A law that held out the hope of crimping the market in false drivers' licenses was killed in October before it ever went into effect. The measure - Section 656(b) - of the 1996 IIRAIRA immigration act set a timetable for state motor vehicle administrations to make their licenses more tamper-proof and linked to the Social Security Number (SSN) if they wanted the federal government to accept the licences as valid identification for federal purposes. The provision spurred a heated campaign by both right wing (Liberty Lobby) and left wing (ACLU) organizations that used scare tactics (the first step toward a "national ID card") to mobilize a lobbying campaign. The reason that these arguments were deliberately misleading was that the Section 656 system was voluntary, it was decentralized in the states, it did not create any new national database (instead simply specifying a verification in some cases with already existing SSN records), and it did not even require incorporation of the SSN into the drivers' license.

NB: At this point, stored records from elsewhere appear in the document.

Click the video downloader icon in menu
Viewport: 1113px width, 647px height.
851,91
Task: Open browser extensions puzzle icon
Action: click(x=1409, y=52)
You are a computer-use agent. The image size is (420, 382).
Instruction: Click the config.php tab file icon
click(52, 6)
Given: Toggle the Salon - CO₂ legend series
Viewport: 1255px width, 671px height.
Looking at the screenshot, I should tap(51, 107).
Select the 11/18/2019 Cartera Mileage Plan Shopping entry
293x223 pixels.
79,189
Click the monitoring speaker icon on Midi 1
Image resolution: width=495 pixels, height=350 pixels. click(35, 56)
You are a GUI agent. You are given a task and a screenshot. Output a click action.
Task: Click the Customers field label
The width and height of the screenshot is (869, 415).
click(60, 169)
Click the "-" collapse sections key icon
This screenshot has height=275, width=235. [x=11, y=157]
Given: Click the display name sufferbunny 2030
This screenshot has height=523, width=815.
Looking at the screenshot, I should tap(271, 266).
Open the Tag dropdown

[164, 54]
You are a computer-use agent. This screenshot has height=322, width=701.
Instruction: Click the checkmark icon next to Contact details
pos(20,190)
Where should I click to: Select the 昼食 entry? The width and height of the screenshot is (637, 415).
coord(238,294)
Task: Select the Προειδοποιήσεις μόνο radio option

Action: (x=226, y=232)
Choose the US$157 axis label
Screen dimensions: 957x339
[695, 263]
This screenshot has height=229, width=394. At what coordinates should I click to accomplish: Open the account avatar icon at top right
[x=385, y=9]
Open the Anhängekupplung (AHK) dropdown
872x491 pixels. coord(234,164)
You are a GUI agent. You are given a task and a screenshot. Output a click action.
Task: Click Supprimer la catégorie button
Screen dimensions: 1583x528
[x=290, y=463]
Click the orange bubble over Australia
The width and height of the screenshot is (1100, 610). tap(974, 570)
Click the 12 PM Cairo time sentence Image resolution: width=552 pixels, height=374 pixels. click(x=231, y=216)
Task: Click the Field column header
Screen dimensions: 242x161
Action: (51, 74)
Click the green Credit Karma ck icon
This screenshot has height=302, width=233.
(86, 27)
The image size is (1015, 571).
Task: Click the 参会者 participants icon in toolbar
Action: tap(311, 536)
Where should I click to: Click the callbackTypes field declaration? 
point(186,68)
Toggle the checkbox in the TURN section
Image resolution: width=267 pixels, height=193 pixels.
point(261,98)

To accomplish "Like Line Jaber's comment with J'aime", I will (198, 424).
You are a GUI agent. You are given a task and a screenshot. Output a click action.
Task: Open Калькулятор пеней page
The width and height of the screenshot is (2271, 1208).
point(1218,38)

The death knell for the measure came behind closed doors in last minute budget negoiating between the two houses of Congress and the administration. Sen. Richard Shelby (R-AL) proposed an amendment to substitute an outright repeal of Section 656 in place of a proposal to defer implementation. The surprise move was not based on any hearings or other procedures that would have allowed for reasoned debate on the proposal. Nevertheless, it was accepted, and has become law.

The effort to restore integrity and security to the drivers' license will have to begin anew from square one.